Write out the lines below as a JSON list of strings, one string per line, leaving out any blank lines.

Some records
▼

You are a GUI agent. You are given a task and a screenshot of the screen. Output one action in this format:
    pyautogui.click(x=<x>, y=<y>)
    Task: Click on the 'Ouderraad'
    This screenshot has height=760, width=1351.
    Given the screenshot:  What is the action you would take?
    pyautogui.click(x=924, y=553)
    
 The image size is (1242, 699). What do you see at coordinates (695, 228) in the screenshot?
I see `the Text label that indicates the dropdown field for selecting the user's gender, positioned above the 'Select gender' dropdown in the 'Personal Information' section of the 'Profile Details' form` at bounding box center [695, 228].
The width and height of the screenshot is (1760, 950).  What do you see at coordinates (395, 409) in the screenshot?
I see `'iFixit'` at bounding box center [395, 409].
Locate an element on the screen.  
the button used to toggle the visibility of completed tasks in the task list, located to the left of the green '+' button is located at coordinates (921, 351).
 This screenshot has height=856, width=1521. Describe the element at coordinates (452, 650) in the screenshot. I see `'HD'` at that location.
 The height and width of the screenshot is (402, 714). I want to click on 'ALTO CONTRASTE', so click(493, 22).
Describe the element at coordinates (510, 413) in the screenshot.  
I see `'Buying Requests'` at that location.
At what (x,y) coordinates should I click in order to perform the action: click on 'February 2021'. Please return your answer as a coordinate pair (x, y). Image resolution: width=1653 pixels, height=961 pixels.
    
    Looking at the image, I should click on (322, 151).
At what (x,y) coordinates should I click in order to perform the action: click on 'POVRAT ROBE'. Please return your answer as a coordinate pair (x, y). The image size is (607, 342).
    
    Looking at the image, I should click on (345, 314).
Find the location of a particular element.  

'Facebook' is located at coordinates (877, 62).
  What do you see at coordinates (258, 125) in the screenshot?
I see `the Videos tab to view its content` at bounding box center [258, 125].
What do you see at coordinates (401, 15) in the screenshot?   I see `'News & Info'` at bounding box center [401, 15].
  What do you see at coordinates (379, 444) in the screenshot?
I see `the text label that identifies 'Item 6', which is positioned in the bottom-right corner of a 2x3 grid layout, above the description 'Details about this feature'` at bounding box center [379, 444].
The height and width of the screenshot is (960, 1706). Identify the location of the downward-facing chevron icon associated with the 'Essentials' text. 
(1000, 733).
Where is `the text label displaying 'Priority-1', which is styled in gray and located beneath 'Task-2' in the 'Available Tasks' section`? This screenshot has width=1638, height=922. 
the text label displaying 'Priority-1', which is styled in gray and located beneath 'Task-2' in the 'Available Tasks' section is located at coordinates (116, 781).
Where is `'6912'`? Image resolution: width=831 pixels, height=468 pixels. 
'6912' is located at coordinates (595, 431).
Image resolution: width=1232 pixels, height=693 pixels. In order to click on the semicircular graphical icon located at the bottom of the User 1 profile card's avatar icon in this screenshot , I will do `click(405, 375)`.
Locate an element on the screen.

▲

Output of the exercise
[
  "You are a GUI agent. You are given a task and a screenshot of the screen. Output one action in this format:",
  "    pyautogui.click(x=<x>, y=<y>)",
  "    Task: Click on the 'Ouderraad'",
  "    This screenshot has height=760, width=1351.",
  "    Given the screenshot:  What is the action you would take?",
  "    pyautogui.click(x=924, y=553)",
  " The image size is (1242, 699). What do you see at coordinates (695, 228) in the screenshot?",
  "I see `the Text label that indicates the dropdown field for selecting the user's gender, positioned above the 'Select gender' dropdown in the 'Personal Information' section of the 'Profile Details' form` at bounding box center [695, 228].",
  "The width and height of the screenshot is (1760, 950).  What do you see at coordinates (395, 409) in the screenshot?",
  "I see `'iFixit'` at bounding box center [395, 409].",
  "Locate an element on the screen.  ",
  "the button used to toggle the visibility of completed tasks in the task list, located to the left of the green '+' button is located at coordinates (921, 351).",
  " This screenshot has height=856, width=1521. Describe the element at coordinates (452, 650) in the screenshot. I see `'HD'` at that location.",
  " The height and width of the screenshot is (402, 714). I want to click on 'ALTO CONTRASTE', so click(493, 22).",
  "Describe the element at coordinates (510, 413) in the screenshot.  ",
  "I see `'Buying Requests'` at that location.",
  "At what (x,y) coordinates should I click in order to perform the action: click on 'February 2021'. Please return your answer as a coordinate pair (x, y). Image resolution: width=1653 pixels, height=961 pixels.",
  "    Looking at the image, I should click on (322, 151).",
  "At what (x,y) coordinates should I click in order to perform the action: click on 'POVRAT ROBE'. Please return your answer as a coordinate pair (x, y). The image size is (607, 342).",
  "    Looking at the image, I should click on (345, 314).",
  "Find the location of a particular element.  ",
  "'Facebook' is located at coordinates (877, 62).",
  "  What do you see at coordinates (258, 125) in the screenshot?",
  "I see `the Videos tab to view its content` at bounding box center [258, 125].",
  "What do you see at coordinates (401, 15) in the screenshot?   I see `'News & Info'` at bounding box center [401, 15].",
  "  What do you see at coordinates (379, 444) in the screenshot?",
  "I see `the text label that identifies 'Item 6', which is positioned in the bottom-right corner of a 2x3 grid layout, above the description 'Details about this feature'` at bounding box center [379, 444].",
  "The height and width of the screenshot is (960, 1706). Identify the location of the downward-facing chevron icon associated with the 'Essentials' text. ",
  "(1000, 733).",
  "Where is `the text label displaying 'Priority-1', which is styled in gray and located beneath 'Task-2' in the 'Available Tasks' section`? This screenshot has width=1638, height=922. ",
  "the text label displaying 'Priority-1', which is styled in gray and located beneath 'Task-2' in the 'Available Tasks' section is located at coordinates (116, 781).",
  "Where is `'6912'`? Image resolution: width=831 pixels, height=468 pixels. ",
  "'6912' is located at coordinates (595, 431).",
  "Image resolution: width=1232 pixels, height=693 pixels. In order to click on the semicircular graphical icon located at the bottom of the User 1 profile card's avatar icon in this screenshot , I will do `click(405, 375)`.",
  "Locate an element on the screen."
]